## Work task
Leave out the images and repeat every entry below exactly.
═════ Dataset excerpts ═════
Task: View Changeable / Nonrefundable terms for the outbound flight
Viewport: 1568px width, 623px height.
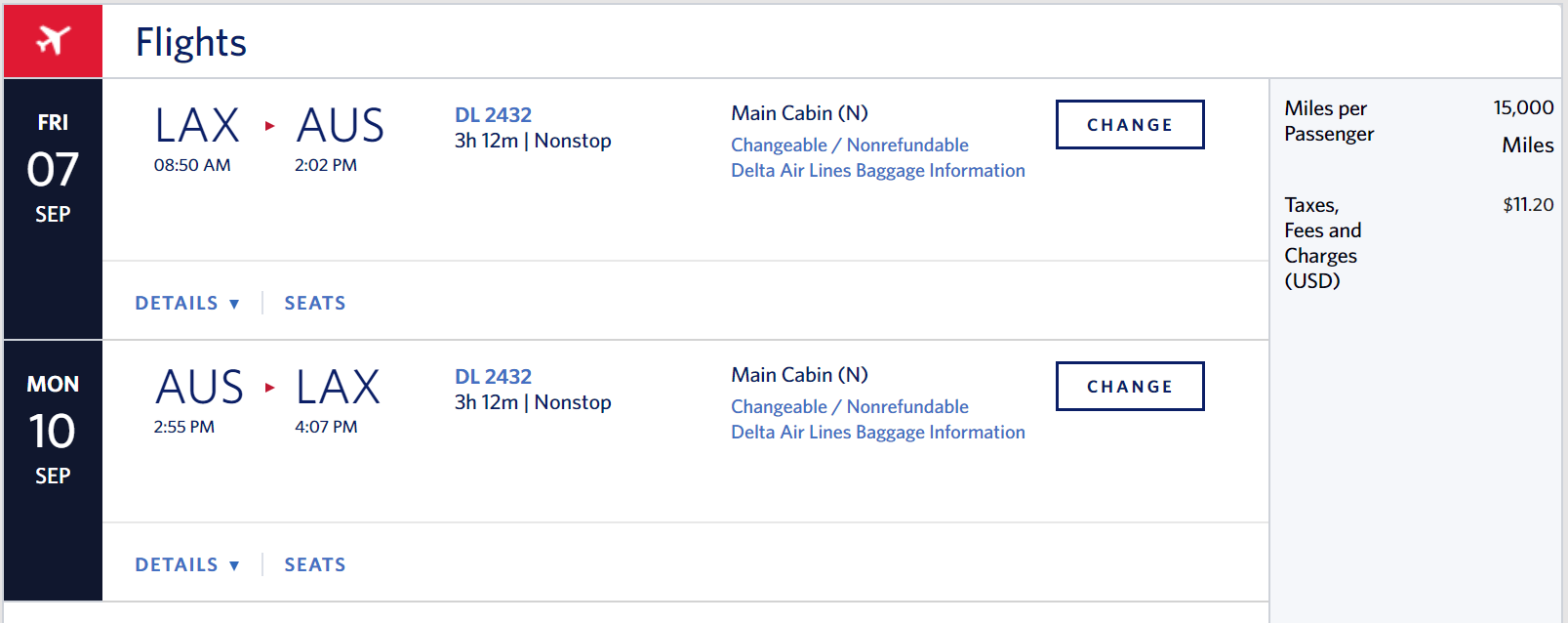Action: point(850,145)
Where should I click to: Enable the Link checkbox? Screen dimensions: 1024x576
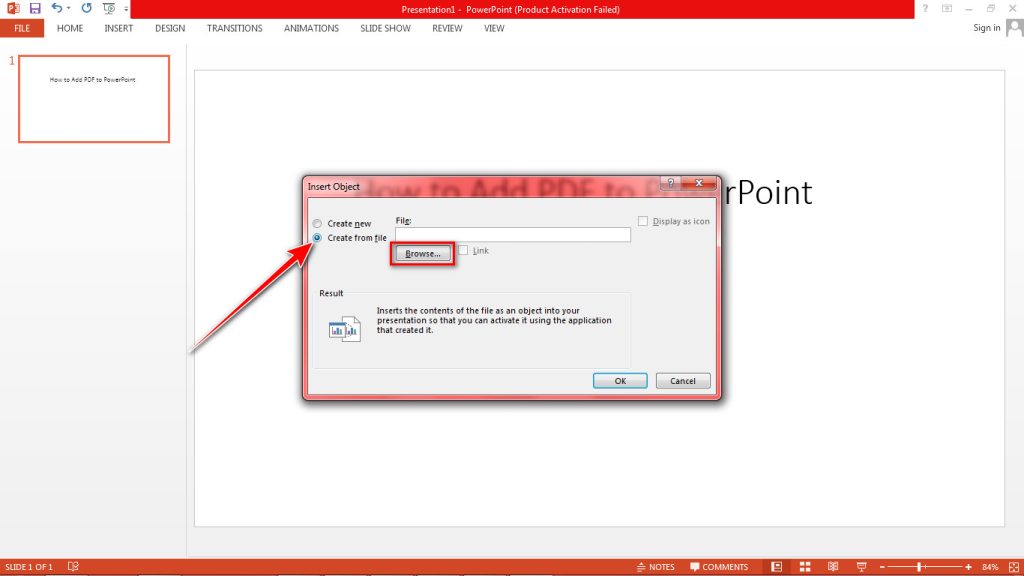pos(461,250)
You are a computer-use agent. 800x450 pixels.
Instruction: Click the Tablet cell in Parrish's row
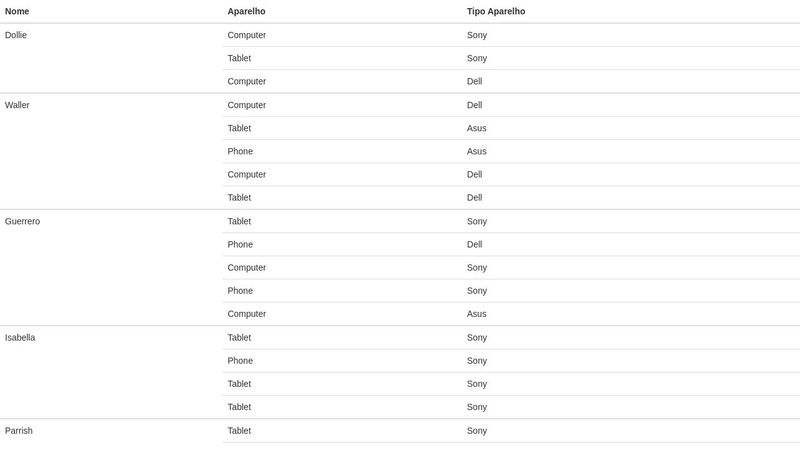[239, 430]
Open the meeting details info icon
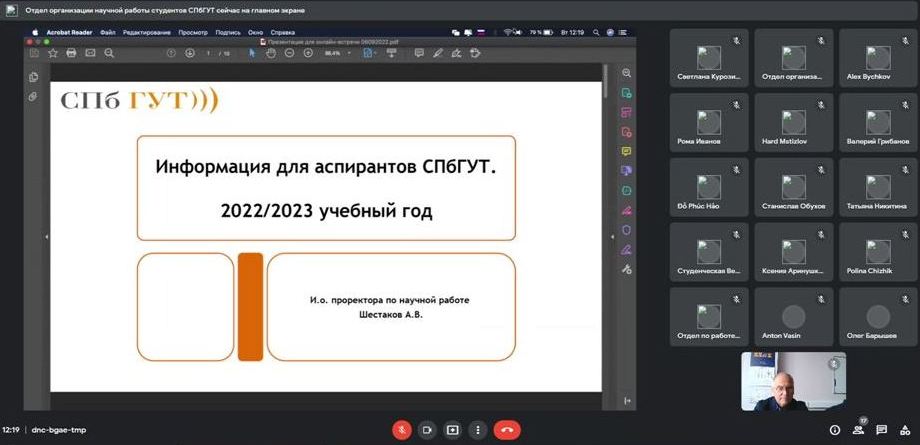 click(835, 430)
═════
## Solution to this task
Task: View Changeable / Nonrefundable terms for the outbound flight
Viewport: 1568px width, 623px height.
Action: point(850,145)
Where should I click to: Enable the Link checkbox? Screen dimensions: 1024x576
pos(461,250)
You are a computer-use agent. 800x450 pixels.
Instruction: Click the Tablet cell in Parrish's row
[239, 430]
Open the meeting details info icon
 click(835, 430)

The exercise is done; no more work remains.